When Mimi and her mother arrive in Karachi, Pakistan for the summer, Mimi immediately misses air conditioning, soccer, and chicken nuggets, all staples of her American upbringing. Mimi is surprised to find that her grandparents live in luxury, employing servants and wearing fancy clothes, while Mimi and her mother can barely afford rent in their tiny Houston apartment. Mimi realizes there is so much she doesn’t know about her mother, her grandparents, and her father who left years ago without explanation. After learning that her father’s job brought him to Karachi, Mimi befriends a servant girl who agrees to help Mimi find him in exchange for English lessons. Sakina, a servant of Mimi’s grandparents, dreams of going to school like Mimi, but her servant status prohibits her from making her dreams a reality. After all, when would she find the time to go to school when she must keep her job to take care of her own family and ailing father? Going to school seems even more impossible when she takes a secret exam and fails the English portion, but when Sakina and Mimi strike up their deal, Sakina starts to hope for her future and a better life for her family. As their friendship blossoms, the inequities of the Pakistani class system are revealed, and the friends determine to make good in both of their worlds despite the challenges.

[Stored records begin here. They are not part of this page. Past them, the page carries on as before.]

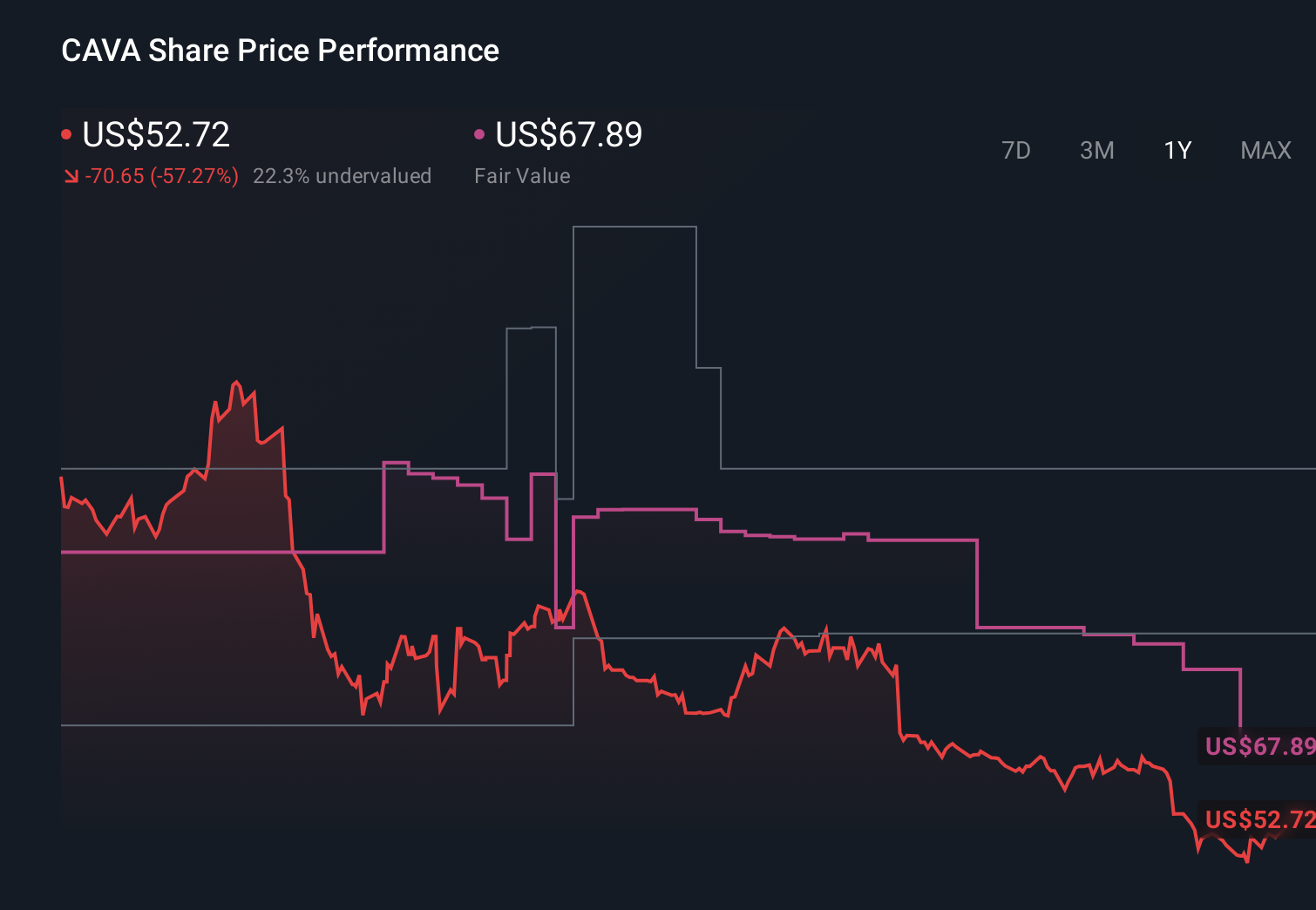This screenshot has height=910, width=1316.
Task: Click the active 1Y time range
Action: tap(1177, 150)
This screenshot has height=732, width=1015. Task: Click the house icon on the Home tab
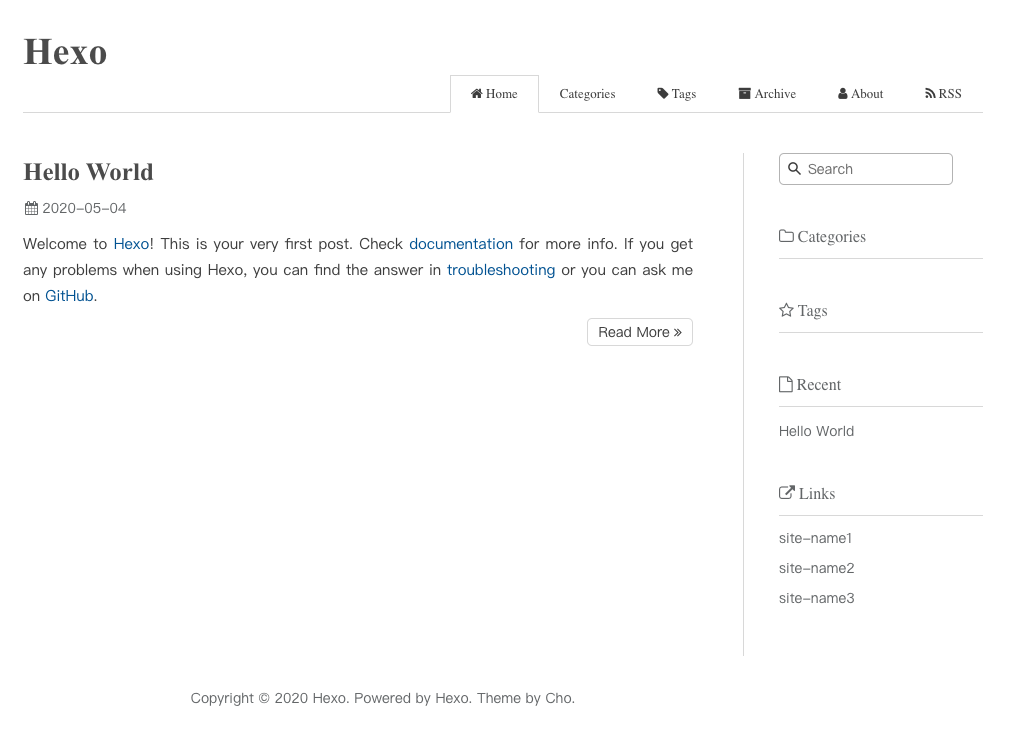pos(477,94)
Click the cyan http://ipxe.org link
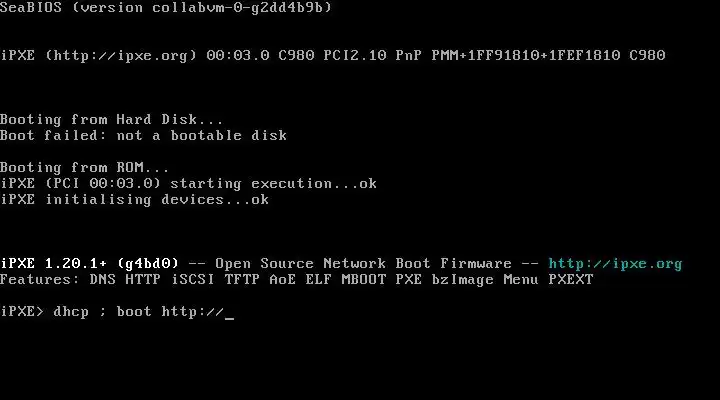Image resolution: width=720 pixels, height=400 pixels. (x=615, y=264)
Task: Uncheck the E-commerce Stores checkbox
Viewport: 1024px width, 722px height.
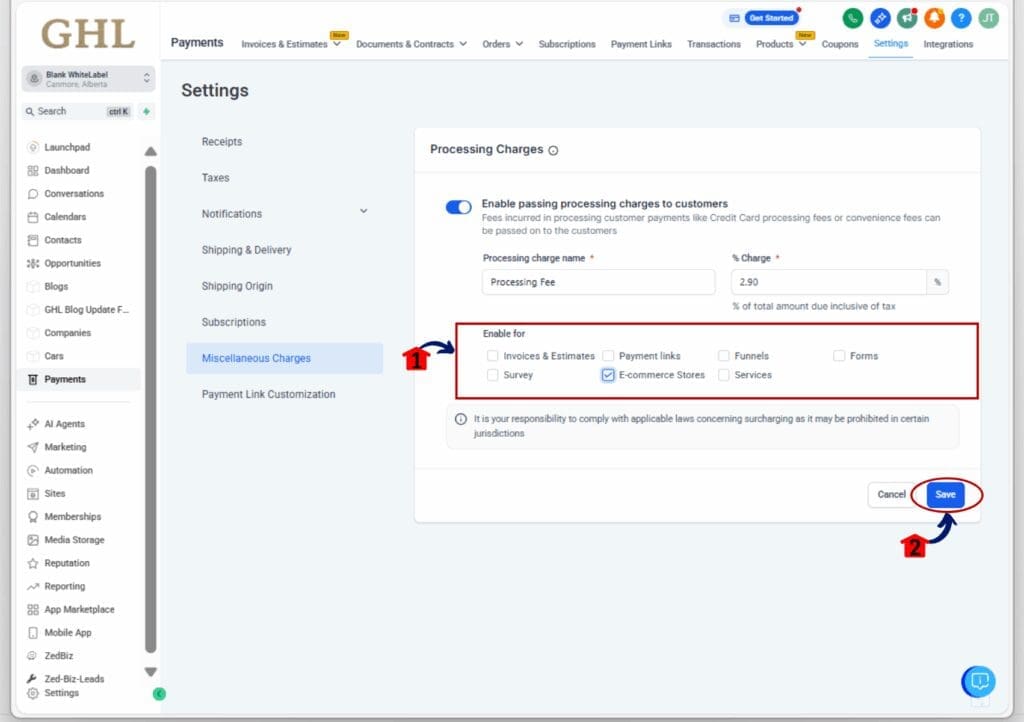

THOUGHTS: Instead of multiple perspectives from different time periods, this story highlights two contemporary perspectives in a country many readers will be unfamiliar with. Shining light on the class system that still exists today in Pakistan, readers may feel compelled to learn more about the living inequalities and hardships people face who live outside of the United States. This is a good #ownvoices addition to any library seeking to diversity their collection.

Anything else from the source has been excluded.